• _ABOUT THIS EXERCISE_
Please output exactly the part of the records below that opens with the line containing "This screenshot has width=856, height=1400." and closes with the line containing "has height=537, width=659.", both lines included, and nothing else.

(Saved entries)
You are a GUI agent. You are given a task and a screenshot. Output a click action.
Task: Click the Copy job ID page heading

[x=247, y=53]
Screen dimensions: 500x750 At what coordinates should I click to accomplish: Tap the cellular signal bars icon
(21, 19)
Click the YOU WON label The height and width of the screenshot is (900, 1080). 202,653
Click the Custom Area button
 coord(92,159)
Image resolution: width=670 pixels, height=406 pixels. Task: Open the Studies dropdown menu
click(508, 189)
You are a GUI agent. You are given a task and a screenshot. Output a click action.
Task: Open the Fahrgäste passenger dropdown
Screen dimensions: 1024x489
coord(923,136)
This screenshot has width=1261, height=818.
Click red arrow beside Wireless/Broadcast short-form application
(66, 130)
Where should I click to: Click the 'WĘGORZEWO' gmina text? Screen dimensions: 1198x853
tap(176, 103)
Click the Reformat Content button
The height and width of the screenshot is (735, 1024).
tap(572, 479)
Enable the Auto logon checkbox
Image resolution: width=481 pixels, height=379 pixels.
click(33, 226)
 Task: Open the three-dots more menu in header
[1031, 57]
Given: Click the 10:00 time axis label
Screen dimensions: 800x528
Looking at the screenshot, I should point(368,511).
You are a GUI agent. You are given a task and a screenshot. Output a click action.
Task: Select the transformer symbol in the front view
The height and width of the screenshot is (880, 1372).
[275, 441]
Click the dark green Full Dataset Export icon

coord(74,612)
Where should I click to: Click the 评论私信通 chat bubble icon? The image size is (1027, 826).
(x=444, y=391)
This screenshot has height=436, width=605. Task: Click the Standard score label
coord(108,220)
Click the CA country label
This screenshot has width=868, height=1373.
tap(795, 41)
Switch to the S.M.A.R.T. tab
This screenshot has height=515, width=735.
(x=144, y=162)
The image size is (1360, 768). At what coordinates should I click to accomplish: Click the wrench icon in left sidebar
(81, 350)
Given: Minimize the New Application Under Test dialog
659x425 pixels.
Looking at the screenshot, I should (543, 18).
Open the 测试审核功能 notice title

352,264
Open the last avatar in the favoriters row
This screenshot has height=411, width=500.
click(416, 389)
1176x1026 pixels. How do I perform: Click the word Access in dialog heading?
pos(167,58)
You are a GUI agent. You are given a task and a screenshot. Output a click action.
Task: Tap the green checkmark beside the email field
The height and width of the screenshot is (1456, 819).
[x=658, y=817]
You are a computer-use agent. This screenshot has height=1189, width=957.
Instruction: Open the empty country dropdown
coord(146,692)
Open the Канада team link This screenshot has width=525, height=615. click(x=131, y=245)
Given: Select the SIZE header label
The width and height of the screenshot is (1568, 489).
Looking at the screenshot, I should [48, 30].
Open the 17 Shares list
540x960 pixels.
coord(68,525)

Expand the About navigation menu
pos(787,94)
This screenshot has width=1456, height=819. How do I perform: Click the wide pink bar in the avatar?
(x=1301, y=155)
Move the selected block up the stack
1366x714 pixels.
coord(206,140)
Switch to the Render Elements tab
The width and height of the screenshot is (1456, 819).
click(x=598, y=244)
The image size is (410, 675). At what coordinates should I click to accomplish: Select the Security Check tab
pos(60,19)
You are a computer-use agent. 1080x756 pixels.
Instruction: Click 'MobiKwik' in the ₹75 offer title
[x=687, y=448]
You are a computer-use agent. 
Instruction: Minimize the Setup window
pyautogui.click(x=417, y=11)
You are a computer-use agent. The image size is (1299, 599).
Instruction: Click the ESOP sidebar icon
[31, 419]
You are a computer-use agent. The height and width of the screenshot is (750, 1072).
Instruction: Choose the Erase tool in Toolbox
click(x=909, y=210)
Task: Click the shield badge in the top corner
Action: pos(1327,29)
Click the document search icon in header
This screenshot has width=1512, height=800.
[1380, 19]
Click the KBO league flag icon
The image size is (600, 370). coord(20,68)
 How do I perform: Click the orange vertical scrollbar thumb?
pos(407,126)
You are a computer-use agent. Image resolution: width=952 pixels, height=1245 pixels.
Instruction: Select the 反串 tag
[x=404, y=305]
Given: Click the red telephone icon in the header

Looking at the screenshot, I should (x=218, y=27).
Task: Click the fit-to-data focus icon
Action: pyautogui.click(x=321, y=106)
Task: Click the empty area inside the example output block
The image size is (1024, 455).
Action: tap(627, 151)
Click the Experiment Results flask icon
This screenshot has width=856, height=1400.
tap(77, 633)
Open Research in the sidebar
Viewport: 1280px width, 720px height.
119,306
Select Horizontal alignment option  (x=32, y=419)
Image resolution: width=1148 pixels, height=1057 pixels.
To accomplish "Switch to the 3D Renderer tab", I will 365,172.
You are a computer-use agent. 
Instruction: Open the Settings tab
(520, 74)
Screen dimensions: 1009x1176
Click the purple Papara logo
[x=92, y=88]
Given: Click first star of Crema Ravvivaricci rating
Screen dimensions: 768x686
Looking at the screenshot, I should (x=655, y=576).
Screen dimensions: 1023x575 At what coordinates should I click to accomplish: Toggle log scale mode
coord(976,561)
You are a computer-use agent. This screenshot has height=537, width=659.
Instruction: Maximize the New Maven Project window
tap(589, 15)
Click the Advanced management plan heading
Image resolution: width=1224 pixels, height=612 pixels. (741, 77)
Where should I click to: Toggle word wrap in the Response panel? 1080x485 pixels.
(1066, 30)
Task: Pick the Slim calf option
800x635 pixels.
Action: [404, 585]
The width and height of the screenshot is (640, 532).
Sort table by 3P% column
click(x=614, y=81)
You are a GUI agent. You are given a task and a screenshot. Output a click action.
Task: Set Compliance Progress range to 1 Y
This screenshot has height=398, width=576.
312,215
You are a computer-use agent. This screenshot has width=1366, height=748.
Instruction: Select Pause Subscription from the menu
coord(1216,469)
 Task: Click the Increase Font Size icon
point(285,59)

• _ANSWER FOR THE TASK_
This screenshot has width=856, height=1400.
tap(77, 633)
Open Research in the sidebar
Viewport: 1280px width, 720px height.
119,306
Select Horizontal alignment option  (x=32, y=419)
Image resolution: width=1148 pixels, height=1057 pixels.
To accomplish "Switch to the 3D Renderer tab", I will 365,172.
You are a computer-use agent. 
Instruction: Open the Settings tab
(520, 74)
Screen dimensions: 1009x1176
Click the purple Papara logo
[x=92, y=88]
Given: Click first star of Crema Ravvivaricci rating
Screen dimensions: 768x686
Looking at the screenshot, I should (x=655, y=576).
Screen dimensions: 1023x575 At what coordinates should I click to accomplish: Toggle log scale mode
coord(976,561)
You are a computer-use agent. This screenshot has height=537, width=659.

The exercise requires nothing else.